## Reading passage
##############################

It appears to be a good match, more analysis was performed to verify the integrity of the data, but details are spared.

NA values

Before exploring the data it is neccesary to investigate how complete it is. Below is a heatmap of NA values in the dataset, rows represent features and columns property sales, (note that property sales with complete data vectors are excluded). The rows/columns have been clustered to better represent the distribution of NA elements.

#--This task was too computationally expensive to run inside a markdown doc-----
fig <- readPNG('na_heatmap.png')
plot.new()
rasterImage(fig,0,0,1,1)

The above figure shows significant clustering of NA values among observations and features; many observations are missing values for the same features. This is especially true for lng, lat, nbathroom, nbedroom, ncar and land_area. Many of these features will later prove useful in predictive modelling, as well as building_area and year_built. This heatmap represents 67.38% of the data.

Imputation was attempted, but to no significant success, details of imputation have been ommitted from this report.

Exploration and Cleaning

Geospatial Data

#------------------------read suburb data---------------------------------------

#read in suburb boundaries
locs <-  readOGR('other_data/VIC_LOCALITY_POLYGON_shp.shp',
                 GDAL1_integer64_policy = TRUE,stringsAsFactors = F,verbose=F)

#Easter egg:
#There are some far away regional places with the same name as Melbourne suburbs

#locs$VIC_LOCA_2 has suburb names, parse them to be like analysis data
locs$VIC_LOCA_2 <- capitalize(tolower(locs$VIC_LOCA_2))


#--------------------aggregate data used in analysis----------------------------
suburb_data <- group_by(property_data,suburb) %>% summarise(
    median_price = median(price,na.rm=T),
    q25 = quantile(price,0.25,na.rm=T),
    q75 = quantile(price,0.75,na.rm=T),
    mean_lng = mean(lng,na.rm=T),
    mean_lat = mean(lat,na.rm=T),
    count0 = n(),
    count = sum(!is.na(price))
)

#---------------------------combine suburb and analysis data--------------------
#find suburbs in both datasets
locs_subset <- locs[which(locs$VIC_LOCA_2 %in% levels(suburb_data$suburb)),]

#merge data from suburb_data to locs_subset
merged <- merge(locs_subset,suburb_data,by.x='VIC_LOCA_2',by.y='suburb')

#----------------------------setup interactive text-----------------------------
prettify <- function(number) {
    format(round(number,0),big.mar=',',scientific = FALSE)
}
merged$string <- paste0(
    merged$VIC_LOCA_2,
    '<br>median price: $',prettify(merged$median_price),
    '<br>25th%: $',prettify(merged$q25),
    '<br>75th%: $',prettify(merged$q75),
    '<br>count: ',merged$count
)

#----------------------------setup colours--------------------------------------
merged$median_perc <- percent_rank(merged$median_price)

##############################

## Supplied records
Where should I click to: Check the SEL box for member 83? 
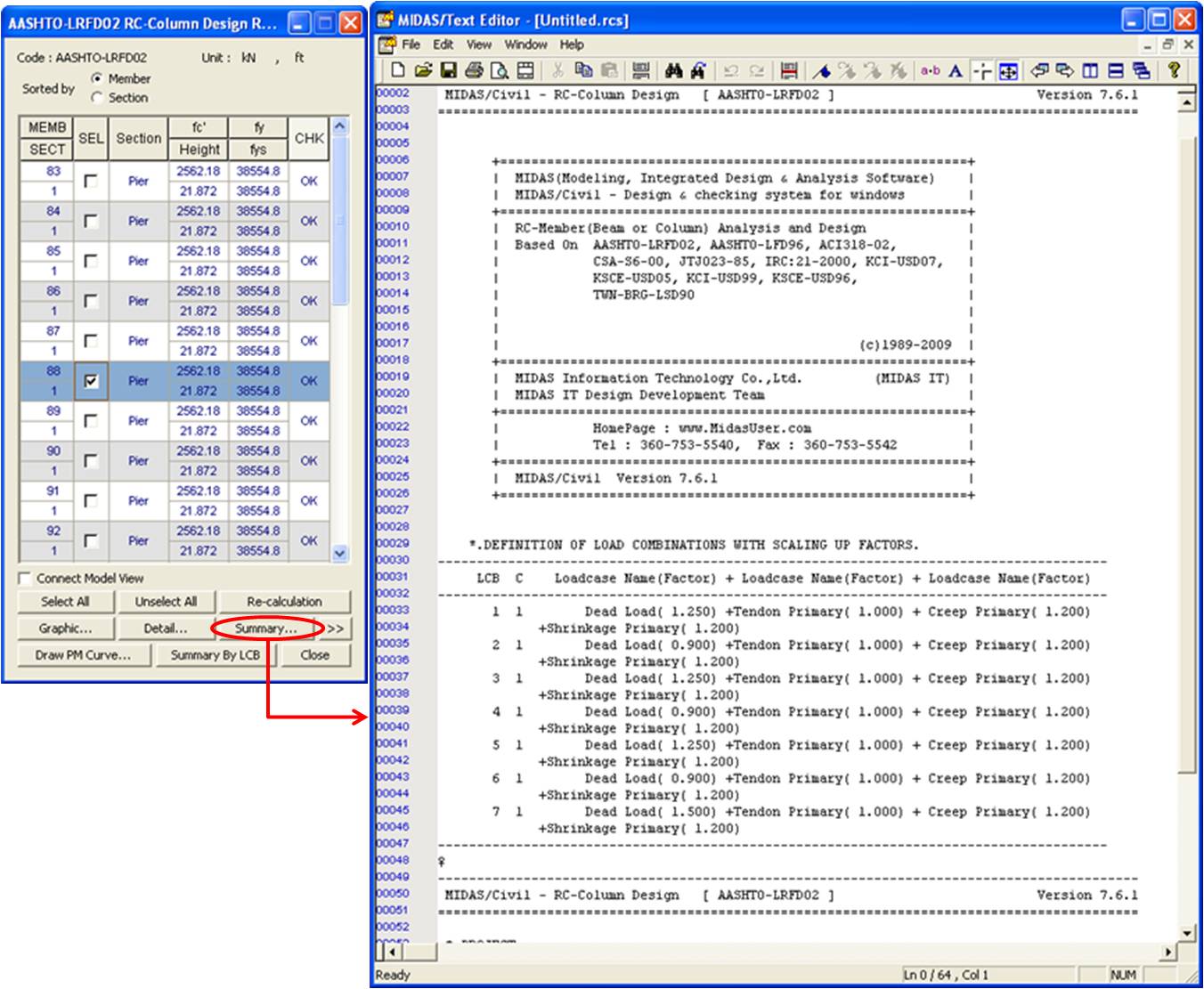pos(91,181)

##############################

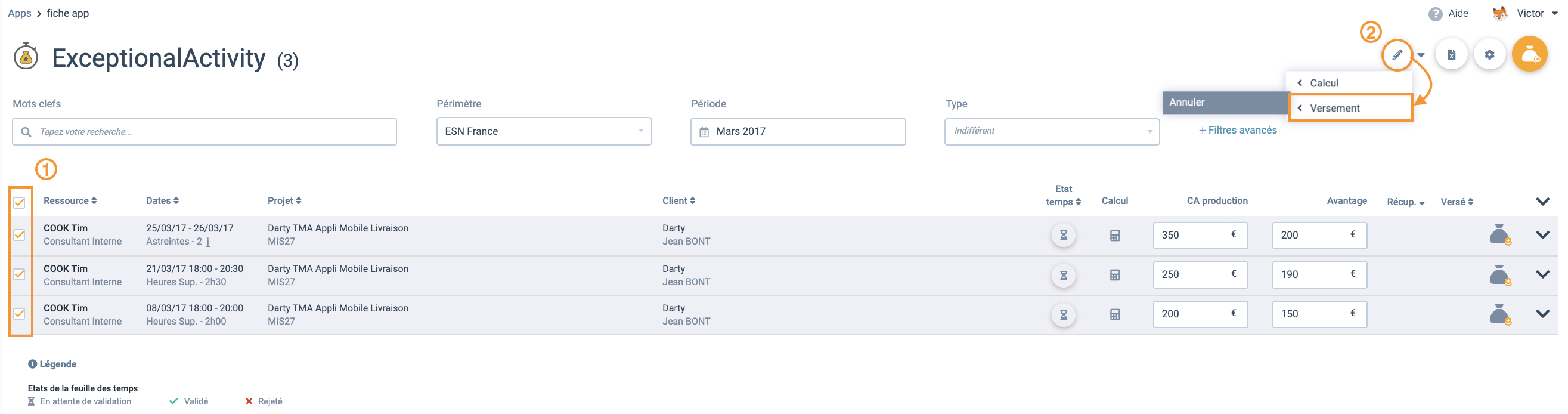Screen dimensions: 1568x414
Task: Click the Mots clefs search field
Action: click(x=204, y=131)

##############################

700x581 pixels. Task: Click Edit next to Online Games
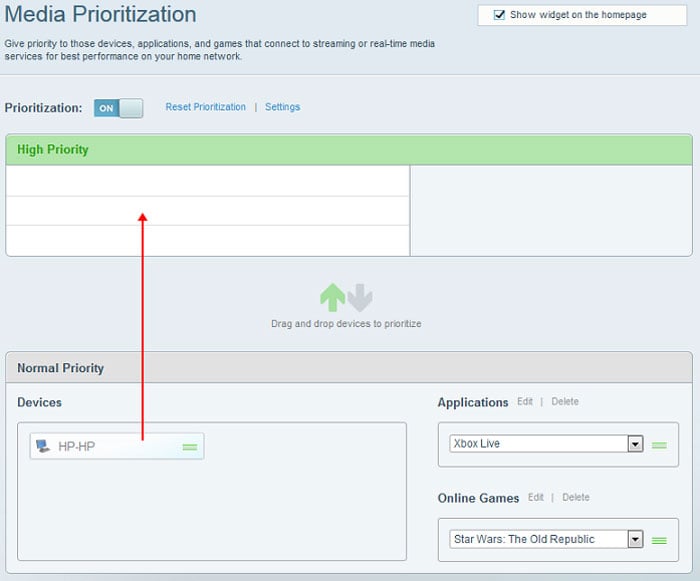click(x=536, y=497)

##############################

## Aim 1
Answer the following questions using the property sales report.
(a) What percentage of the data does the heatmap of NA values represent?
(b) Which function is used to read in the suburb boundaries?
(c) Which two columns are matched when locs_subset is merged with suburb_data?
## Aim 2
Continue the property sales report, starting after its final line.

## Final result 1
(a) 67.38%
(b) readOGR
(c) VIC_LOCA_2 and suburb

## Final result 2
pal <- colorNumeric('Blues',domain=range(merged$median_perc,na.rm=T))

#--------------------------------plot-------------------------------------------
lngview <- mean(merged$mean_lng,na.rm=T)
latview <- mean(merged$mean_lat,na.rm=T)
leaflet(merged) %>% addTiles() %>% 
    setView(lat=latview,lng =lngview , zoom=9) %>% 
    addPolygons(fillColor = ~pal(median_perc),
                fillOpacity = 0.9,
                weight=1,
                label=~lapply(string,HTML)
    )

Univariate Exploration

#-------------not sold, (method)
#some methods detail properties that wern't actually sold
not_sold <- property_data$method %in% c('PI','NB','VB','W')
#lng and lat have very few missing, dont wanna bother imputing
loc_bool <- !is.na(property_data$lng) & !(is.na(property_data$lat))

#----------------------year_built
#1 property was apparaently built in 1196 and another next century
to_correct <- which(property_data$year_built > 2030| property_data$year_built < 1788) 
property_data[to_correct,'year_built'] = NA
year_built_bool <- !is.na(property_data$year_built)
#--------------------ncar
ggplot(data= property_data, aes(x=ncar,y=log(price))) + 
    geom_jitter(alpha=0.4,color='#0078D7')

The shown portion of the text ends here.